With the rising cost of college today, the question may come up if it is actually worth the money to get a college degree. Stephen G. Emerson from Forbes magazine recognizes the gigantic costs and believes it is a good investment. Even though there are countless figures showing the payoff, Emerson believes the question should be “How valuable is a college degree?” Not only should college get you a higher paying job after school, it should shape your values and ambitions and provide you will the analytical skills sets needed to achieve these ambitions. If college has done this for you, it is a very worthwhile investment.
Getting into figures, the median high school graduate age 25 and older earns $26,300 while the median college graduate 25 and older earns $42,200. This is an increase of approximately 59%. While many believe it hurts to write the checks or take the loans, the earnings increase will eventually even out and then start to pull quickly ahead. How long does this typically take to happen? It takes approximately 14 years before a 4-year college graduate’s income (net of loan payments) is enough to beat what a high school graduate earns.
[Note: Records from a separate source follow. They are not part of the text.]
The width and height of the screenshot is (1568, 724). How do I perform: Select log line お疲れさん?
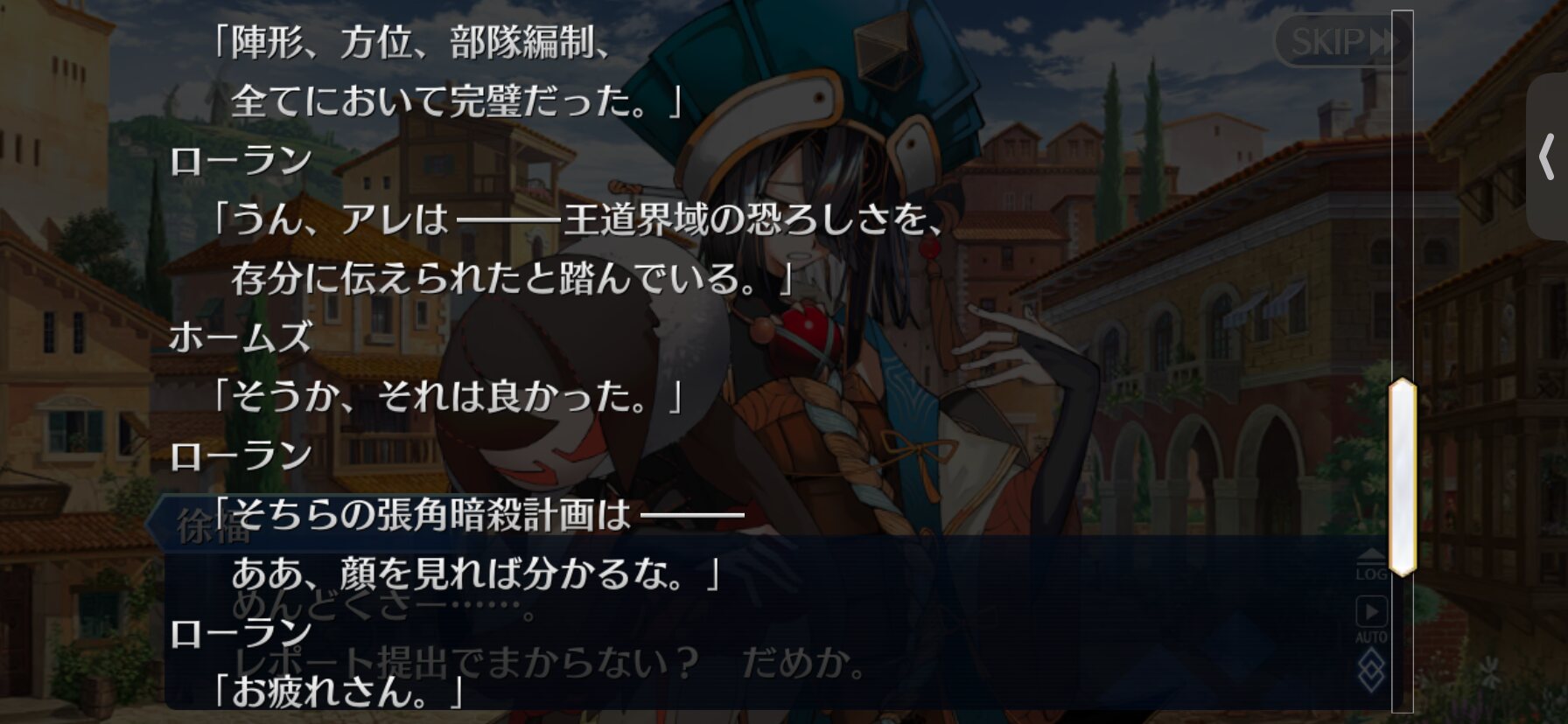coord(338,693)
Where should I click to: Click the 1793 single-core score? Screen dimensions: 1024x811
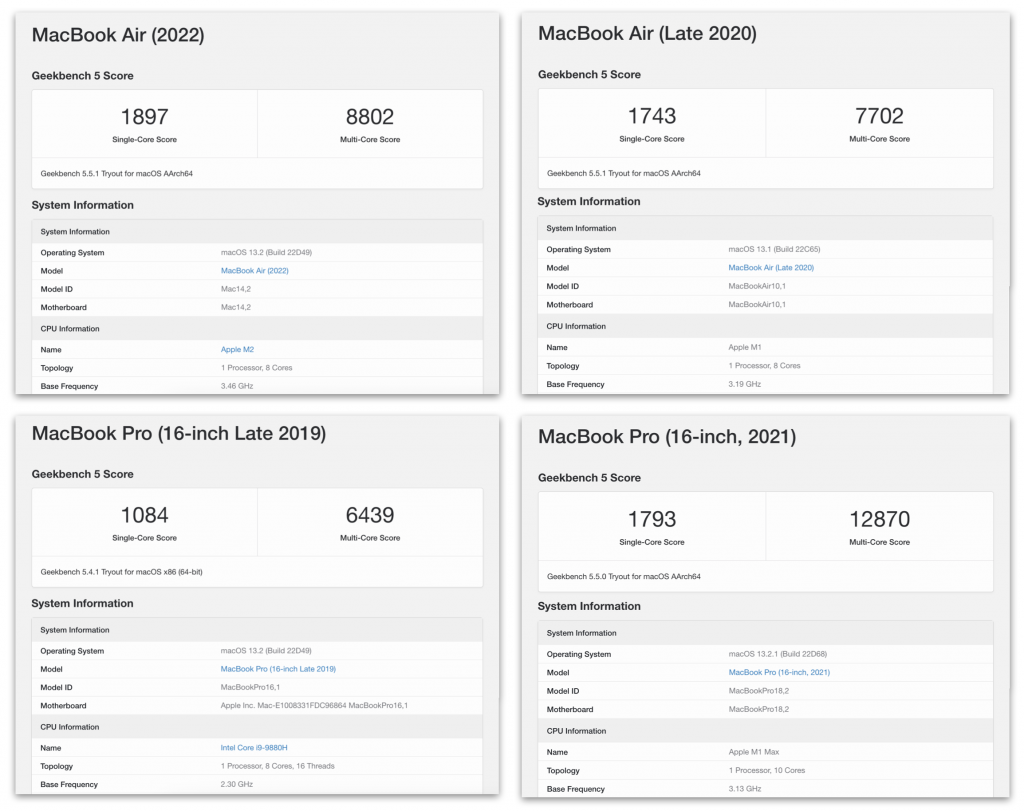tap(652, 519)
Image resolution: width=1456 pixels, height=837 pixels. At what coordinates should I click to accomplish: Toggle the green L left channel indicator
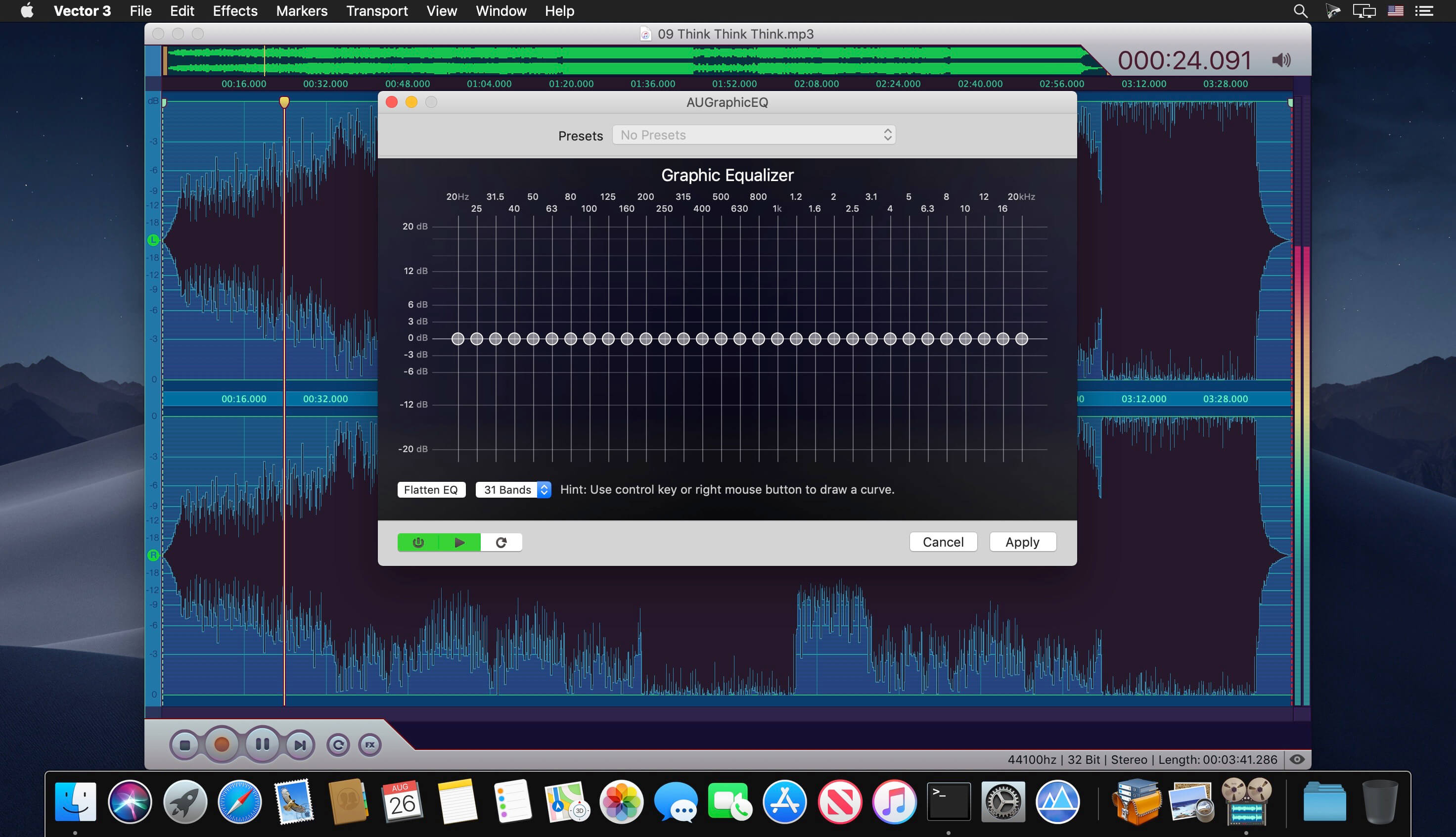[x=153, y=240]
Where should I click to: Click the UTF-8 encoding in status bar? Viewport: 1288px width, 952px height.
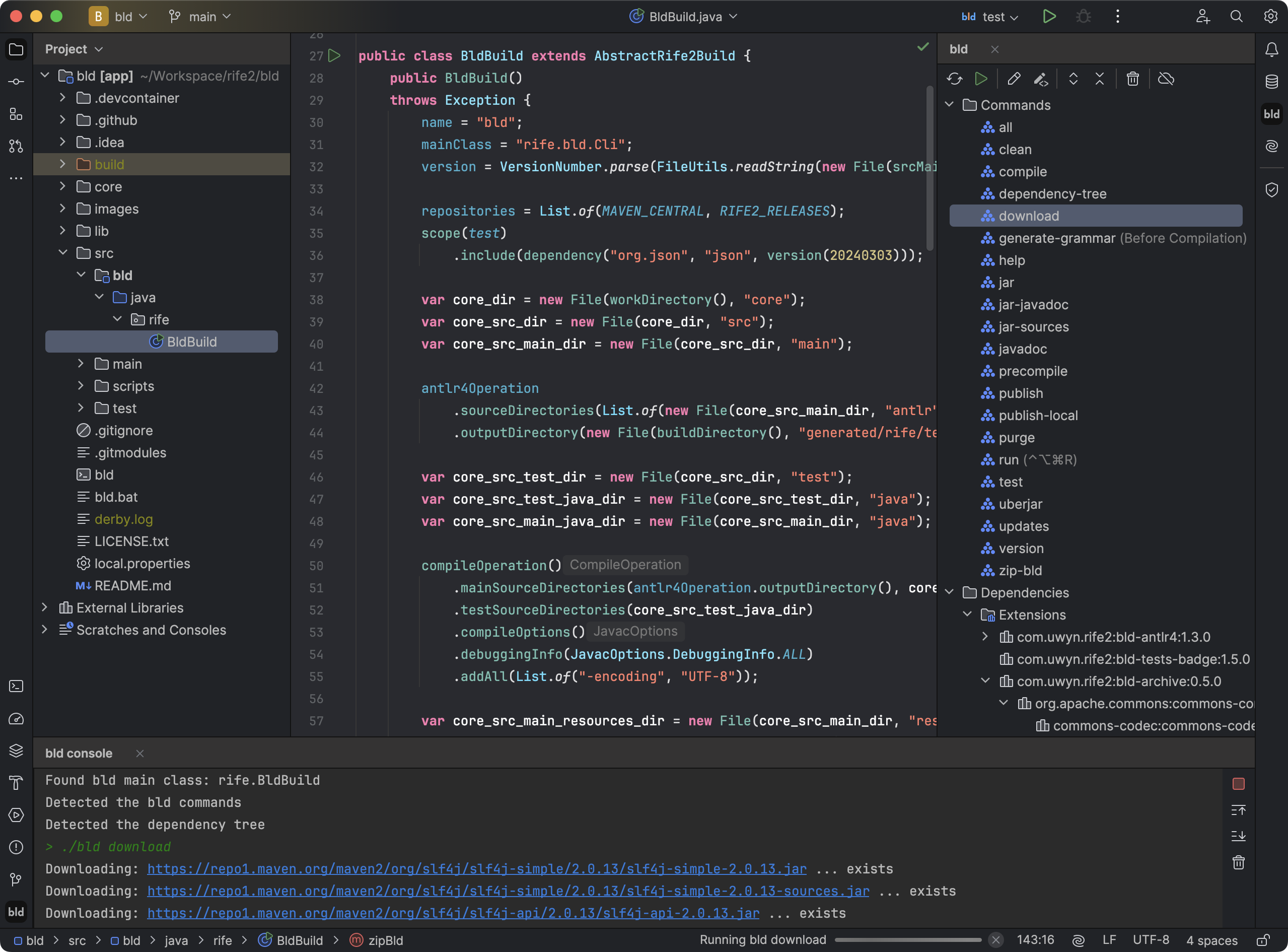point(1151,940)
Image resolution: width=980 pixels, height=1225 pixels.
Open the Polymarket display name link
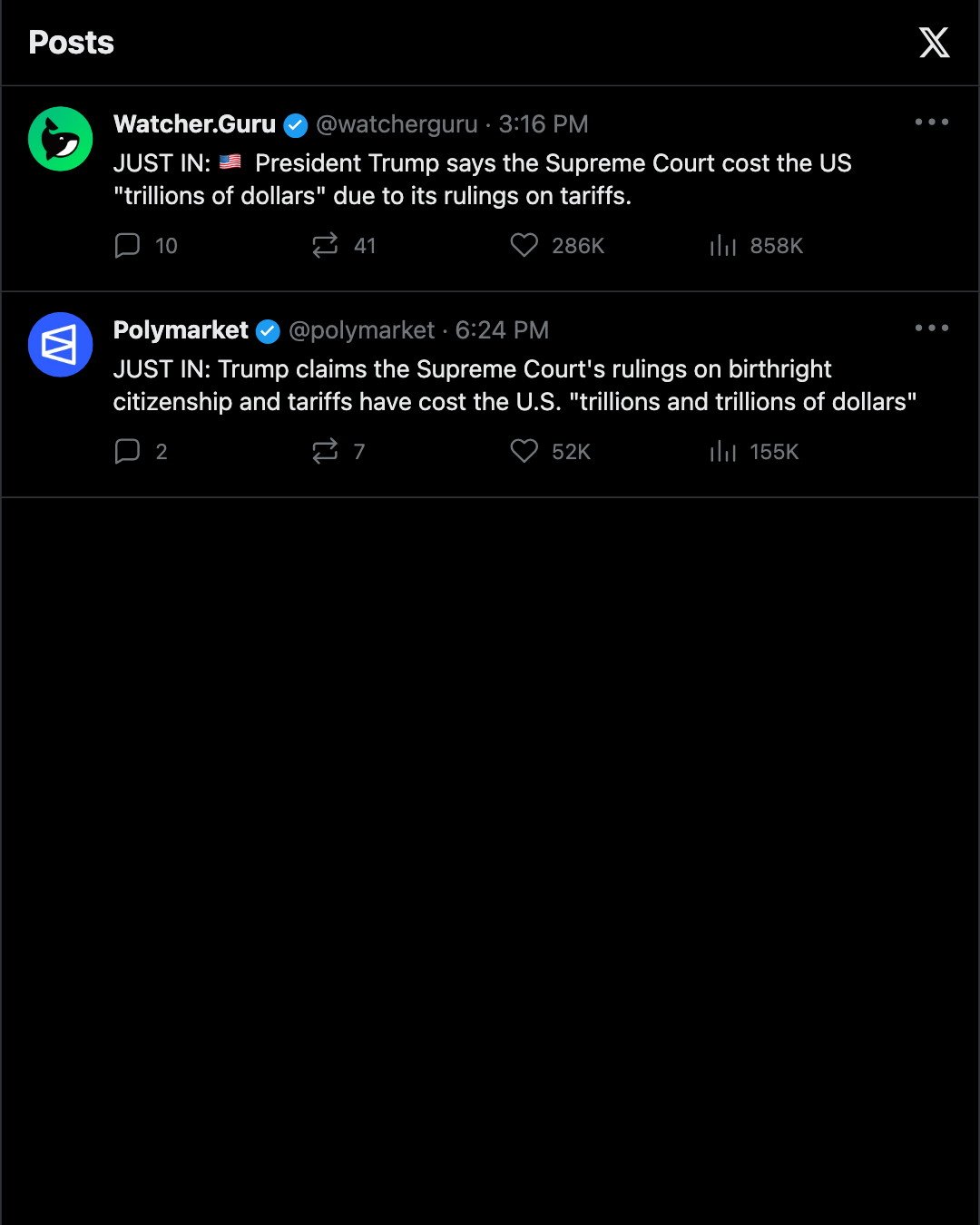181,330
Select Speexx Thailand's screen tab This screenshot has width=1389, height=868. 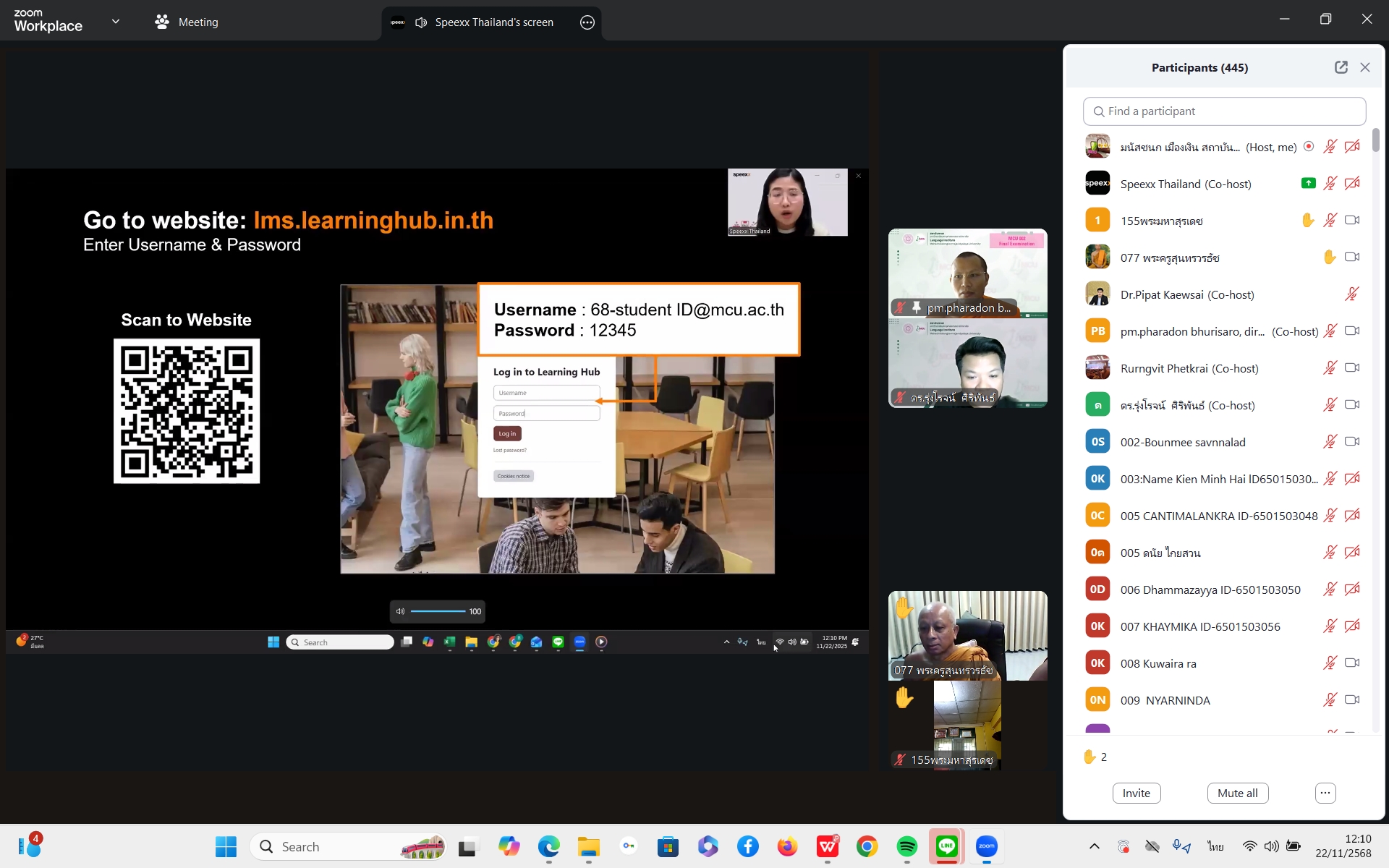(x=493, y=22)
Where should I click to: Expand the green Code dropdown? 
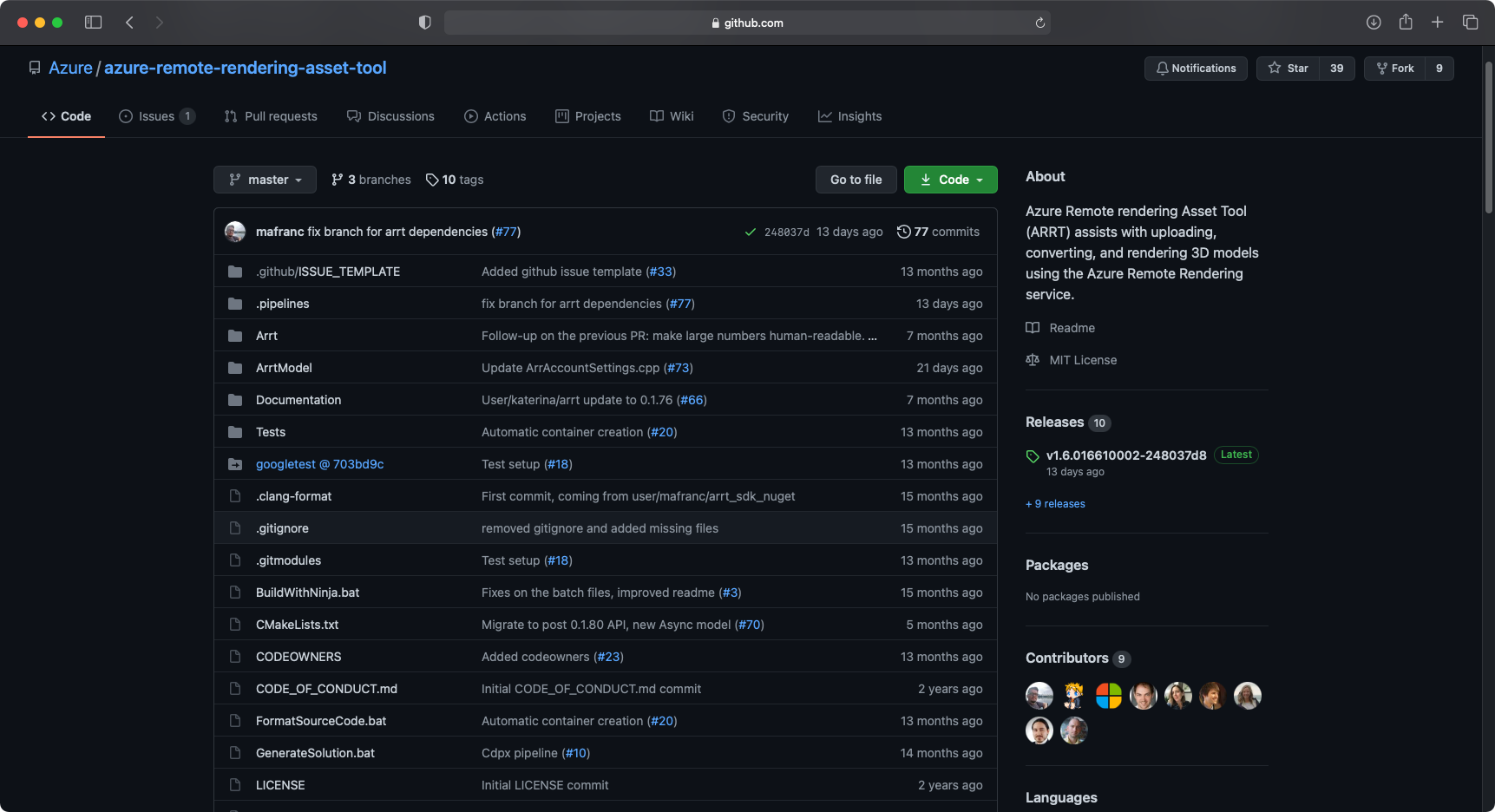951,180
Some people are worried that in today’s economy that are too many overqualified people competing for fewer jobs. Many people after graduating college find this to be the case. Rachele Percell borrowed approximately $85,000 to cover the cost of college at a 4 year institution. For the last three years, she has struggled to find a job with her degree in human development. To pay for her student loans, she took a low-end desk job with an insurance company that she could have worked for straight out of high school. In my opinion, maybe getting a degree in a field with high job security to begin with is more important than pursuing what you love to do.